Page excerpt:
Angiogenesis (the formation of new blood vessels) is necessary for tumor growth and metastasis.


We investigated whether angiogenesis as measured by microvessel count (MVC) predicts clinical outcome in a series of patients with axillary lymph node-negative breast cancer who received no adjuvant therapy and who were followed for a long period of time. Our long-term goal is to identify those patients who may or may not need adjuvant chemotherapy.


Pathologic archival material and clinical information were analyzed for 167 patients treated with mastectomy from 1941 through 1987; none received adjuvant treatment. The median follow-up time among living patients was 15.4 years (range, 2.6-35.8 years). Ninety-six (58%) patients had a tumor size of 2 cm or less, 52 (31%) had tumors of 2.1-3 cm, and 19 (11%) had tumors of larger than 3 cm. Paraffin-embedded tissue sections were stained for expression of CD34 antigen on microvessel-associated endothelial cells by use of a monoclonal anti-CD34 antibody. Vascularity was defined as the number of microvessels (average of the three highest counts) per high-power microscopic field (400 x magnification) in the area of highest vascular density. A high vascular count was defined as 15 or more microvessels per field. Actuarial survival curves were calculated according to the Kaplan-Meier method and comparisons were made with the logrank test. The Cox proportional hazards model was used for multivariate analysis. All P values were based on two-sided testing.

Work instructions:
a: In the breast cancer study excerpt, what was the median follow-up time among living patients?
b: Reproduce the breast cancer study excerpt starting at "We investigated whether" and ending at "need adjuvant chemotherapy.".
The lines that follow have nothing to do with the breast cancer study excerpt.

Provided material:
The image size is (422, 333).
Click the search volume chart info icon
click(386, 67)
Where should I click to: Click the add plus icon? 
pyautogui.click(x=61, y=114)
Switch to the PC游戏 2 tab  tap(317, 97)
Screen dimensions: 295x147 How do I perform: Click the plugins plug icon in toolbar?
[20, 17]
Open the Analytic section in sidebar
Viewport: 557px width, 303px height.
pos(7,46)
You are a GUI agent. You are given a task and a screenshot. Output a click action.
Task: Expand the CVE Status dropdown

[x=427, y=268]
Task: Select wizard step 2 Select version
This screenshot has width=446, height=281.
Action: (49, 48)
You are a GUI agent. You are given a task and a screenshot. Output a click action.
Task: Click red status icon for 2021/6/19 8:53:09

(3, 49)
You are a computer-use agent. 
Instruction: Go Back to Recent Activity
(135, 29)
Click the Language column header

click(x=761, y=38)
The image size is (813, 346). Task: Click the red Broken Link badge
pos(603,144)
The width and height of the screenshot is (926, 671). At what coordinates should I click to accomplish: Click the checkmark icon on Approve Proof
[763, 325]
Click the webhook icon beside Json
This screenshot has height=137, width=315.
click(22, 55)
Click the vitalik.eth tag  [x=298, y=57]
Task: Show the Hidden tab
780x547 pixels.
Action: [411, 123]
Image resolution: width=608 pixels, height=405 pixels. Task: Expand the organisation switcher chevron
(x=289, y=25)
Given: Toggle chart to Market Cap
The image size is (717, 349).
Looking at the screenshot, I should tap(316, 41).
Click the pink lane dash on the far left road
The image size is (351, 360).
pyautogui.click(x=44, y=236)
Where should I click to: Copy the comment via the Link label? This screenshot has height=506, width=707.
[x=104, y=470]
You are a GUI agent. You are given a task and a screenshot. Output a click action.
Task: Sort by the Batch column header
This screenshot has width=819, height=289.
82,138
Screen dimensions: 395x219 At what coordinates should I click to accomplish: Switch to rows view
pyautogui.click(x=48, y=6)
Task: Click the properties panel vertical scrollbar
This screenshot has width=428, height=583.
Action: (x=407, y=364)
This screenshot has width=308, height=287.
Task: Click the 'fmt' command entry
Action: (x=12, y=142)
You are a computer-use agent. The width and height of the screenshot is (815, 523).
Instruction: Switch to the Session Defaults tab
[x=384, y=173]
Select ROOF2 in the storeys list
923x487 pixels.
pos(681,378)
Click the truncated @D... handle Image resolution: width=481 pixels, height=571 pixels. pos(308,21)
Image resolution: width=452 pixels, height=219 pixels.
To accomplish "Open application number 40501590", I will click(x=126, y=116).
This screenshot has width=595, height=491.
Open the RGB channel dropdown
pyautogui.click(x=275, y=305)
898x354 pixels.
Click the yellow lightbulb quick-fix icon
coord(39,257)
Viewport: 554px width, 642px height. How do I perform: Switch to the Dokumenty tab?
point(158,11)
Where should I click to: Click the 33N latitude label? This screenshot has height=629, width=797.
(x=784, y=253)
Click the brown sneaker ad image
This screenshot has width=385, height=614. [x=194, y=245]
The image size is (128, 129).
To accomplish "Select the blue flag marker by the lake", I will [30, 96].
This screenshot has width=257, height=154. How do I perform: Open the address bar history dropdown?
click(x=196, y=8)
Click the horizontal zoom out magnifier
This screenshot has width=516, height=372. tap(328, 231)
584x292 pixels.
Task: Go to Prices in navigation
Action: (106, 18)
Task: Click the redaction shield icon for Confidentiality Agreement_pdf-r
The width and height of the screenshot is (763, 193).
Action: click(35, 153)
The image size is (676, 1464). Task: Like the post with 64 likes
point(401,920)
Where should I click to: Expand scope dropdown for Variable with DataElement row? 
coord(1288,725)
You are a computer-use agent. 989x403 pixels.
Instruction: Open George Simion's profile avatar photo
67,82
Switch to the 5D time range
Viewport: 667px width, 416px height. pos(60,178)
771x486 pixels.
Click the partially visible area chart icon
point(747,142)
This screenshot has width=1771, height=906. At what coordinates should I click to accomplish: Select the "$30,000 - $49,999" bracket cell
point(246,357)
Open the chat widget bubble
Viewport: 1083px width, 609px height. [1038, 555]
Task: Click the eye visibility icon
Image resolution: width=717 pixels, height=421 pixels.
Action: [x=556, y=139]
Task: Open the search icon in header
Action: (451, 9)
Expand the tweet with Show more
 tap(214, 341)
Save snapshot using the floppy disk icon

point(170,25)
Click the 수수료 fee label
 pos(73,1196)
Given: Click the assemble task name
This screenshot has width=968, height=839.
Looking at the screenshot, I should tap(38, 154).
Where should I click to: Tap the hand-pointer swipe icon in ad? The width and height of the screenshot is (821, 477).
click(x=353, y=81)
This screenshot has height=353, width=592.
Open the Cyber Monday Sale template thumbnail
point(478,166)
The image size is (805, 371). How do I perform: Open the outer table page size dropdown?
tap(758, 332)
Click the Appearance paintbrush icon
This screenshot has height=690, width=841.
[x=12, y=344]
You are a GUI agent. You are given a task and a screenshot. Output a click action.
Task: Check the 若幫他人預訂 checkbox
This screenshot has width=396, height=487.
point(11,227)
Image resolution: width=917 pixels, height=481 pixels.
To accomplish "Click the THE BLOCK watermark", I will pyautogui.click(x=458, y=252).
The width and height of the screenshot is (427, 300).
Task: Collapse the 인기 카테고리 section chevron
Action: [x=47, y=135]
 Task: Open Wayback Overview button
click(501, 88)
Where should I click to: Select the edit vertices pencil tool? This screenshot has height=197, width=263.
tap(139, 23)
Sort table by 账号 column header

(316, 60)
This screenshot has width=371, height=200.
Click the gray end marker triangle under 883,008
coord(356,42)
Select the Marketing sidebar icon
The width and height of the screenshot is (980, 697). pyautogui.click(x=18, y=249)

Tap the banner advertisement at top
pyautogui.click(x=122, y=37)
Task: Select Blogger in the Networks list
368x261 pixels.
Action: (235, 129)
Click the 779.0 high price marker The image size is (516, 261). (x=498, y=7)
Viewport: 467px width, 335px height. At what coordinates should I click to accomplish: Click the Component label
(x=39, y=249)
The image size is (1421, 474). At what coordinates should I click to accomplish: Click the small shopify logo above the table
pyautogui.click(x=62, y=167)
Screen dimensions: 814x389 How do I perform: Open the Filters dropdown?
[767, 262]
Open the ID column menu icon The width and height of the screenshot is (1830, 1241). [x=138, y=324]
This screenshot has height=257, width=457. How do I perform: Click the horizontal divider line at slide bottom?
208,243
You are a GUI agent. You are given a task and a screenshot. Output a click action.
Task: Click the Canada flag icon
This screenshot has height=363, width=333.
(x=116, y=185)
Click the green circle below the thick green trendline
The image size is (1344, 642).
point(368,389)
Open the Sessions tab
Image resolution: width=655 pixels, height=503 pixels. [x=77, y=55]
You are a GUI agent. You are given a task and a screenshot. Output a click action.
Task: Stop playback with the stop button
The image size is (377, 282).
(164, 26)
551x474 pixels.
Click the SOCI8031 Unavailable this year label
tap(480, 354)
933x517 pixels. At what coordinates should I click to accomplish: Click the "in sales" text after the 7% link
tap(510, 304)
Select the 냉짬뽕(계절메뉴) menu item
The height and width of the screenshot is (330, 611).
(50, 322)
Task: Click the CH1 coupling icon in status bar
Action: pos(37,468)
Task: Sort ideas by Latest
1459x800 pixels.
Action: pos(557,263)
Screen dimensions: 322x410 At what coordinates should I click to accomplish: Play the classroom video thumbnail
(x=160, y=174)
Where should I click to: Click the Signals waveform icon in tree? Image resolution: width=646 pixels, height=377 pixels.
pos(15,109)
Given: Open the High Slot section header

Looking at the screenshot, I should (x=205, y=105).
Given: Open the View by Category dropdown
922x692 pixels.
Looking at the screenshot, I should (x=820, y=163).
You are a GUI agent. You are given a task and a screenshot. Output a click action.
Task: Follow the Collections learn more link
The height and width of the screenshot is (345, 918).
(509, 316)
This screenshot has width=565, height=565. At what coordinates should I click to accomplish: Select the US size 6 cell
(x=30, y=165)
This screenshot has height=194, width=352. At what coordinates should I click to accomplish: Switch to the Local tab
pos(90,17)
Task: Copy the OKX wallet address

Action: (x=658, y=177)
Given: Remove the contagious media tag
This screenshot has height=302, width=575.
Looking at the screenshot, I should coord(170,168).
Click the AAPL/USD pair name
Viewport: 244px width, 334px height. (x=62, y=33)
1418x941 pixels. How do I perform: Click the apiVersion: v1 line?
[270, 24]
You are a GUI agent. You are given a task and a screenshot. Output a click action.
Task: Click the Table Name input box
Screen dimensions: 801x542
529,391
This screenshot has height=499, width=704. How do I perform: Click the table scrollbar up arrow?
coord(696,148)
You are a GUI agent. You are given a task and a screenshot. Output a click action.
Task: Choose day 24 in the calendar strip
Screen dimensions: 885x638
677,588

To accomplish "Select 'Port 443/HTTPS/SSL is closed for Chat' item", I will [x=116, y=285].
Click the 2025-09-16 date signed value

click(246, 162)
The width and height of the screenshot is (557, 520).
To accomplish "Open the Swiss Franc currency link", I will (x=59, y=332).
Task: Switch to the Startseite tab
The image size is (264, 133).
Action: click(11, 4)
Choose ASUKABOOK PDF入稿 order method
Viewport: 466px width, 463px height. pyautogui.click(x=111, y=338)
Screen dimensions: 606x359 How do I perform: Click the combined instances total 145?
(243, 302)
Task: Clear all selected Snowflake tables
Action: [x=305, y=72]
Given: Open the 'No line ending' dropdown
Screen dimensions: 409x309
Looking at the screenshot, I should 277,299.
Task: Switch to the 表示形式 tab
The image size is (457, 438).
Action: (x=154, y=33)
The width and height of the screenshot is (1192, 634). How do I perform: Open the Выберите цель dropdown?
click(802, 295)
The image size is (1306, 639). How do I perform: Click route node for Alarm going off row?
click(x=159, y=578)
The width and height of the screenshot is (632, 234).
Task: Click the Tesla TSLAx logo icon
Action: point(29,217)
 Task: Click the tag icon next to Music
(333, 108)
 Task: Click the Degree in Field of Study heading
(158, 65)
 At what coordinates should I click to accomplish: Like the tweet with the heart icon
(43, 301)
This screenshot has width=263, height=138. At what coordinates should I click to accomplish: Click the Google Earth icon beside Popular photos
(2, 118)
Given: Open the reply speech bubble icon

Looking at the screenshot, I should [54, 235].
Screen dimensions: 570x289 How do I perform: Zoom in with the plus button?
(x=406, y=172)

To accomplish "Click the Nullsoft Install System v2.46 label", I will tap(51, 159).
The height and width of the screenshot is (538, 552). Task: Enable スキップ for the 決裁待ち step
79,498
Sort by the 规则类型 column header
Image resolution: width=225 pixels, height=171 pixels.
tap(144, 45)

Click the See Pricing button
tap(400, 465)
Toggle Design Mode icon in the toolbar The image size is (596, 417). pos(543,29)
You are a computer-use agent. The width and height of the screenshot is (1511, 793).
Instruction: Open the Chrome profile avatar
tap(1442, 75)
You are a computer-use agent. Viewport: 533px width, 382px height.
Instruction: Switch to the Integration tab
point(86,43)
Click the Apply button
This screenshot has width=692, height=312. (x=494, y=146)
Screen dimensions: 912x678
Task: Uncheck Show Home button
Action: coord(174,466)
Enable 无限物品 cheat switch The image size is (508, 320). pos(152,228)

Results in order:
a: 15.4 years (range, 2.6-35.8 years).

b:
We investigated whether angiogenesis as measured by microvessel count (MVC) predicts clinical outcome in a series of patients with axillary lymph node-negative breast cancer who received no adjuvant therapy and who were followed for a long period of time. Our long-term goal is to identify those patients who may or may not need adjuvant chemotherapy.